## [What you will do]
Reproduce the data below word for word.

(Records to use begins)

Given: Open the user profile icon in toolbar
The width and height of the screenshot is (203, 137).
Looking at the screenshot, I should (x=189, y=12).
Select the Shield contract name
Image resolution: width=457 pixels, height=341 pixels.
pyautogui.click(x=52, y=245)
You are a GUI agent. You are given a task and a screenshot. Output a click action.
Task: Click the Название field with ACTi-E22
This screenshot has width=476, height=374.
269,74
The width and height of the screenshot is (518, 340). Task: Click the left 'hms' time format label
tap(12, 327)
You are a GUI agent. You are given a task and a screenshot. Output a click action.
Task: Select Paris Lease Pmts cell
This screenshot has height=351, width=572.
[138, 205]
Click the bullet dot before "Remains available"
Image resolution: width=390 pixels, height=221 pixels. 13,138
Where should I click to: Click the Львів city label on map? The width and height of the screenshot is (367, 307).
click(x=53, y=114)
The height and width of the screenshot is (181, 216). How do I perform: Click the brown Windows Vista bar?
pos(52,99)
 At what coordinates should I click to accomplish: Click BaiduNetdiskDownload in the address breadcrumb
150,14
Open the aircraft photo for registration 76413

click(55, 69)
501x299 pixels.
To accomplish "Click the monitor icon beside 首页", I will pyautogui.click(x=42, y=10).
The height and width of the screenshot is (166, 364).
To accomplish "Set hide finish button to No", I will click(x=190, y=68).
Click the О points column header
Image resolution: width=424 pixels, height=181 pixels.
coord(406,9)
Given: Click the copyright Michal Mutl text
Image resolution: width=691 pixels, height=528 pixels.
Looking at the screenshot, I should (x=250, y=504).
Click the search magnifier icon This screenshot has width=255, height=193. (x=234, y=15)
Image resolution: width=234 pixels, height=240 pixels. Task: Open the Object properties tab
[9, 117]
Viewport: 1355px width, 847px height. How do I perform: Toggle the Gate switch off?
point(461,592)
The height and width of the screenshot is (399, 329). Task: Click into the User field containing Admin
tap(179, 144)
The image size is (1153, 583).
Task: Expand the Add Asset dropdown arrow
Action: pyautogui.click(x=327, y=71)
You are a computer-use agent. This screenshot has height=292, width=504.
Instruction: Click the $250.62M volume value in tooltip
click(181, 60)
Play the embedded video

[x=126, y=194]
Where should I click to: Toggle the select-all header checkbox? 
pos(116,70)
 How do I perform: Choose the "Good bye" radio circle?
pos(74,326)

(Records to use ends)

## [Response to the task]
Given: Open the user profile icon in toolbar
The width and height of the screenshot is (203, 137).
Looking at the screenshot, I should (x=189, y=12).
Select the Shield contract name
Image resolution: width=457 pixels, height=341 pixels.
pyautogui.click(x=52, y=245)
You are a GUI agent. You are given a task and a screenshot. Output a click action.
Task: Click the Название field with ACTi-E22
This screenshot has width=476, height=374.
269,74
The width and height of the screenshot is (518, 340). Task: Click the left 'hms' time format label
tap(12, 327)
You are a GUI agent. You are given a task and a screenshot. Output a click action.
Task: Select Paris Lease Pmts cell
This screenshot has height=351, width=572.
[138, 205]
Click the bullet dot before "Remains available"
Image resolution: width=390 pixels, height=221 pixels. 13,138
Where should I click to: Click the Львів city label on map? The width and height of the screenshot is (367, 307).
click(x=53, y=114)
The height and width of the screenshot is (181, 216). How do I perform: Click the brown Windows Vista bar?
pos(52,99)
 At what coordinates should I click to accomplish: Click BaiduNetdiskDownload in the address breadcrumb
150,14
Open the aircraft photo for registration 76413

click(55, 69)
501x299 pixels.
To accomplish "Click the monitor icon beside 首页", I will pyautogui.click(x=42, y=10).
The height and width of the screenshot is (166, 364).
To accomplish "Set hide finish button to No", I will click(x=190, y=68).
Click the О points column header
Image resolution: width=424 pixels, height=181 pixels.
coord(406,9)
Given: Click the copyright Michal Mutl text
Image resolution: width=691 pixels, height=528 pixels.
Looking at the screenshot, I should (x=250, y=504).
Click the search magnifier icon This screenshot has width=255, height=193. (x=234, y=15)
Image resolution: width=234 pixels, height=240 pixels. Task: Open the Object properties tab
[9, 117]
Viewport: 1355px width, 847px height. How do I perform: Toggle the Gate switch off?
point(461,592)
The height and width of the screenshot is (399, 329). Task: Click into the User field containing Admin
tap(179, 144)
The image size is (1153, 583).
Task: Expand the Add Asset dropdown arrow
Action: pyautogui.click(x=327, y=71)
You are a computer-use agent. This screenshot has height=292, width=504.
Instruction: Click the $250.62M volume value in tooltip
click(181, 60)
Play the embedded video

[x=126, y=194]
Where should I click to: Toggle the select-all header checkbox? 
pos(116,70)
 How do I perform: Choose the "Good bye" radio circle?
pos(74,326)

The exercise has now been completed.